(Recorded data begins)

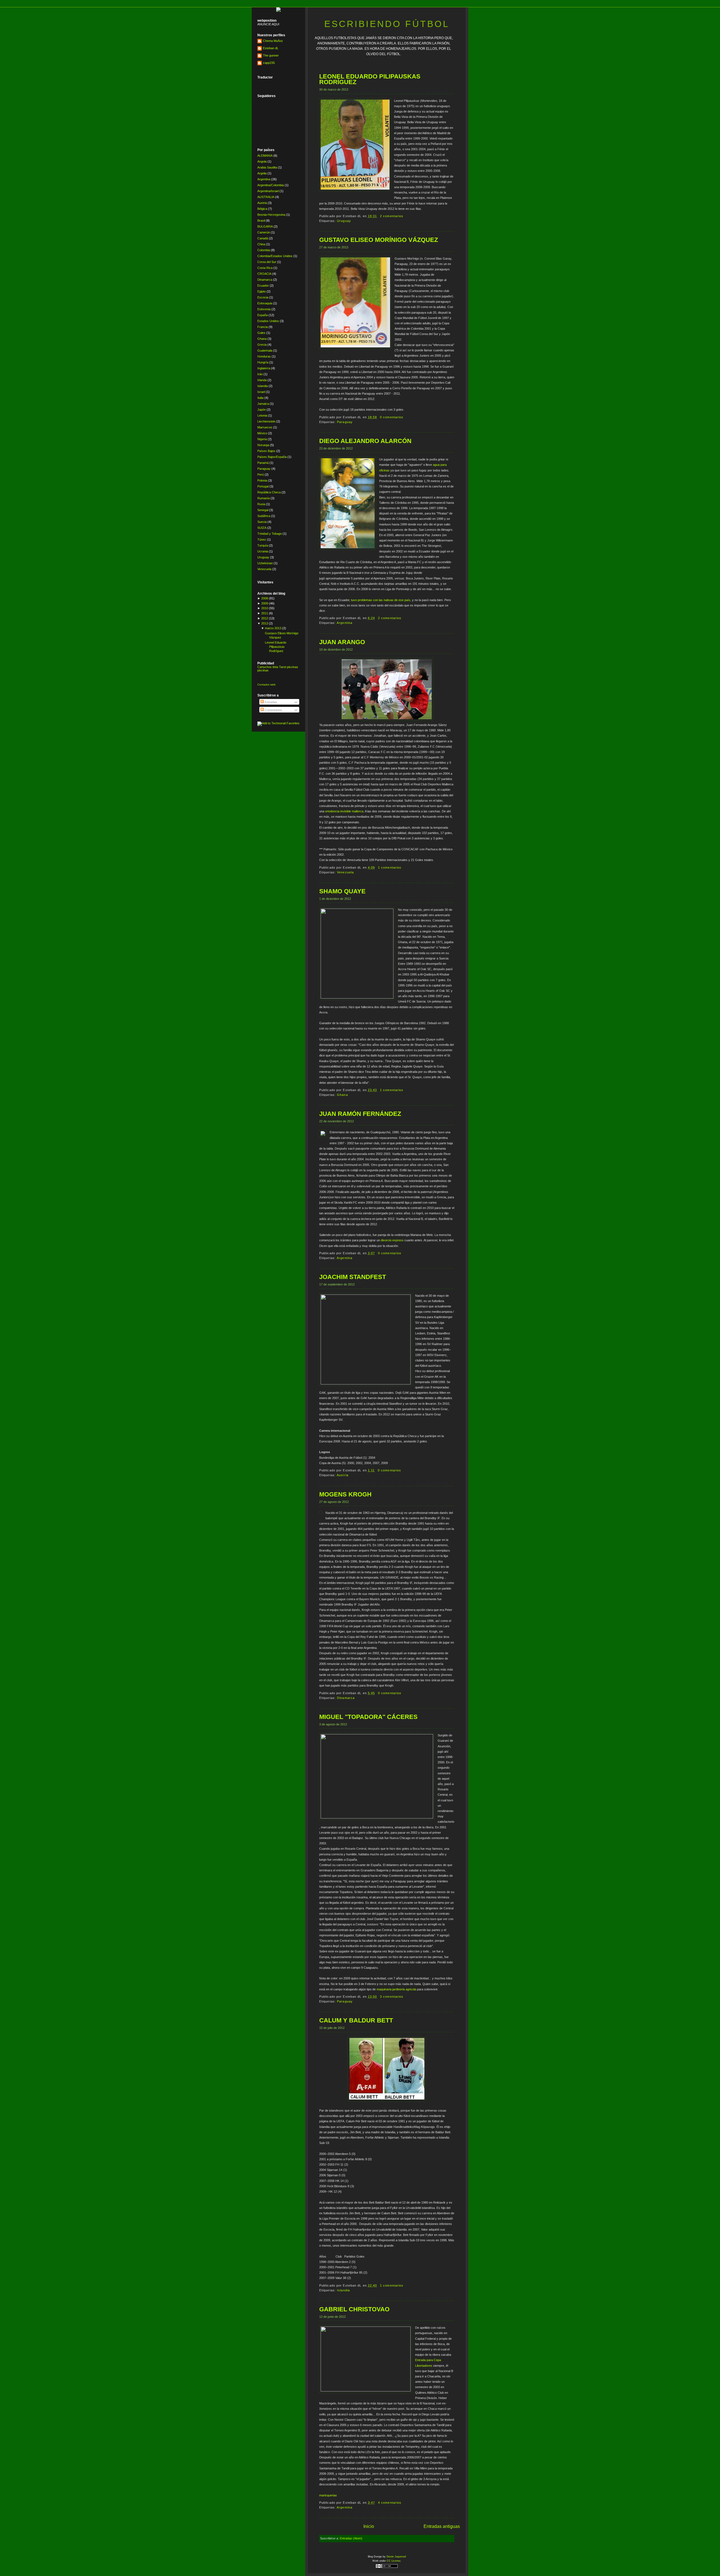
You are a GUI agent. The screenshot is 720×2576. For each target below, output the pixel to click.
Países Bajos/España (272, 456)
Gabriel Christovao (354, 2309)
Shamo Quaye (342, 891)
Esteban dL (270, 48)
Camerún (263, 232)
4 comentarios (389, 2502)
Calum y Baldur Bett (356, 2020)
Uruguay (263, 557)
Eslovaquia (264, 303)
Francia (262, 327)
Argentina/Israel (268, 191)
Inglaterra (263, 368)
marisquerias (328, 2495)
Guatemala (264, 350)
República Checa (269, 492)
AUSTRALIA (265, 197)
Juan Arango (342, 642)
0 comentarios (391, 417)
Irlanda (262, 380)
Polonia (262, 480)
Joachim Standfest (352, 1276)
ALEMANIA (265, 155)
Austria (262, 202)
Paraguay (264, 468)
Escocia (262, 297)
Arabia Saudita (267, 167)
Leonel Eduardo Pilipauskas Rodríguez (275, 647)
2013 (264, 623)
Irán (260, 374)
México (262, 433)
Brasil (261, 220)
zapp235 (269, 62)
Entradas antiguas (442, 2526)
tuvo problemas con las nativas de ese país (380, 600)
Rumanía (263, 498)
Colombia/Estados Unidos (274, 256)
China (261, 244)
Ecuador (263, 285)
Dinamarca (264, 279)
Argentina (263, 179)
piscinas (292, 667)
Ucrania (262, 551)
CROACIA (264, 273)
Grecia (262, 344)
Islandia (262, 386)
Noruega (263, 445)
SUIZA (261, 527)
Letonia (262, 415)
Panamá (263, 462)
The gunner (271, 55)
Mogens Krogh (345, 1494)
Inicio (368, 2526)
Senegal (262, 510)
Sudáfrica (263, 516)
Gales (261, 332)
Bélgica (262, 208)
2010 (264, 608)
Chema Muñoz (273, 40)
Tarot (282, 667)
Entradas (270, 702)
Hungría (262, 362)
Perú (260, 474)
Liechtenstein (266, 421)
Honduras (264, 356)
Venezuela (264, 569)
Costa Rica (265, 267)
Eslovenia (264, 309)
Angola (262, 161)
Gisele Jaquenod (396, 2556)
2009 (264, 603)
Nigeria (262, 439)
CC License (393, 2560)
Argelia (262, 173)
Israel (261, 392)
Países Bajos (266, 451)
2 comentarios (391, 216)
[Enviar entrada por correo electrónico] (405, 216)
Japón (261, 409)
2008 (264, 598)
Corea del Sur (266, 262)
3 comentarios (391, 1996)
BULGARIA (265, 226)
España (262, 315)
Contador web (266, 684)
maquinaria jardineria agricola (396, 1989)
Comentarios (273, 710)
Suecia (262, 521)
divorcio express (392, 1240)
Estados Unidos (268, 321)
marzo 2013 (273, 628)
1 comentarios (389, 867)
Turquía (262, 545)
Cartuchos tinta (267, 667)
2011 (264, 613)
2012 (264, 618)
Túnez (261, 539)
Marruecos (264, 427)
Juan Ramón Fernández (360, 1113)
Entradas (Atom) (351, 2538)
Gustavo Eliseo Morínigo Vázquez (378, 239)
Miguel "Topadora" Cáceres (368, 1716)
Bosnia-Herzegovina (271, 214)
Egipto (261, 291)
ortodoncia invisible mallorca (344, 811)
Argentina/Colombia (270, 185)
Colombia (263, 250)
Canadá (262, 238)
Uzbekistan (265, 563)
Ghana (262, 338)
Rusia (261, 504)
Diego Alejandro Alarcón (365, 440)
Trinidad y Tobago (269, 533)
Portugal (263, 486)
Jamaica (263, 403)
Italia (260, 397)
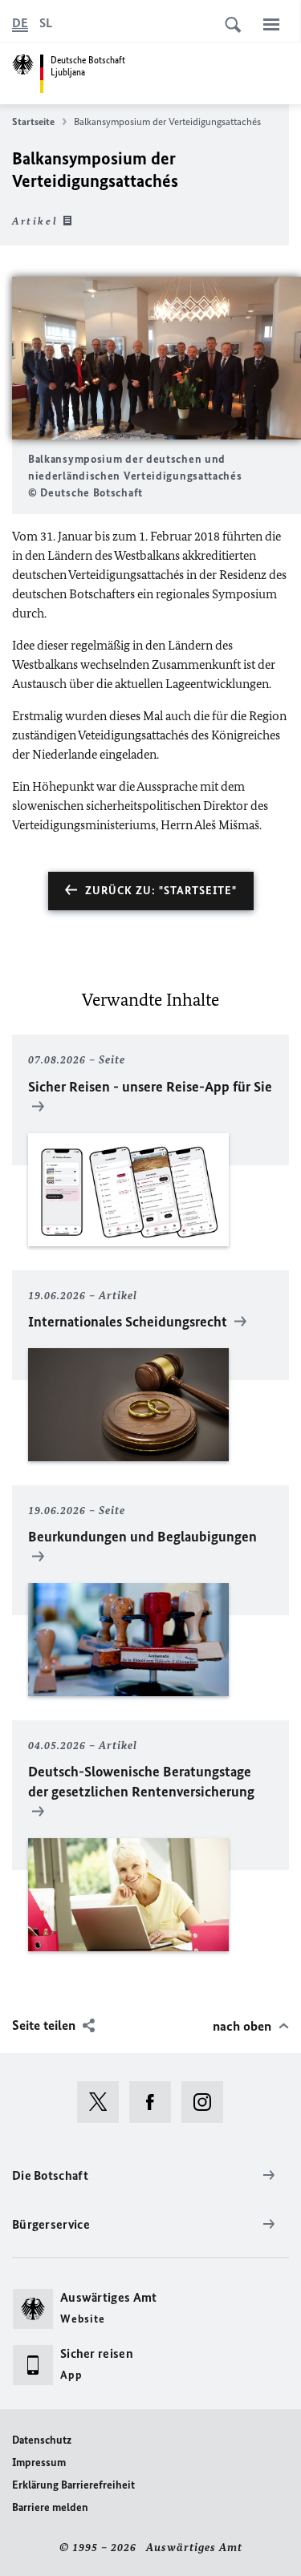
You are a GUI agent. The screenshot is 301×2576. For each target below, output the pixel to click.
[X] (103, 2102)
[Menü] (271, 24)
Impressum (39, 2462)
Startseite (33, 121)
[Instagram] (207, 2102)
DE (20, 22)
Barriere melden (50, 2507)
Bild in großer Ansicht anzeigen (156, 358)
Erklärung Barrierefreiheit (73, 2485)
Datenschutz (41, 2440)
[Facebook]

(Recorded data ends)

Brief: Please give an exact copy of the entries above, from the line with "Uruguay (263, 557)" down to the line with "Polonia (262, 480)", inclusive, and nothing else.

Answer space:
Uruguay (263, 557)
Eslovaquia (264, 303)
Francia (262, 327)
Argentina/Israel (268, 191)
Inglaterra (263, 368)
marisquerias (328, 2495)
Guatemala (264, 350)
República Checa (269, 492)
AUSTRALIA (265, 197)
Juan Arango (342, 642)
0 comentarios (391, 417)
Irlanda (262, 380)
Polonia (262, 480)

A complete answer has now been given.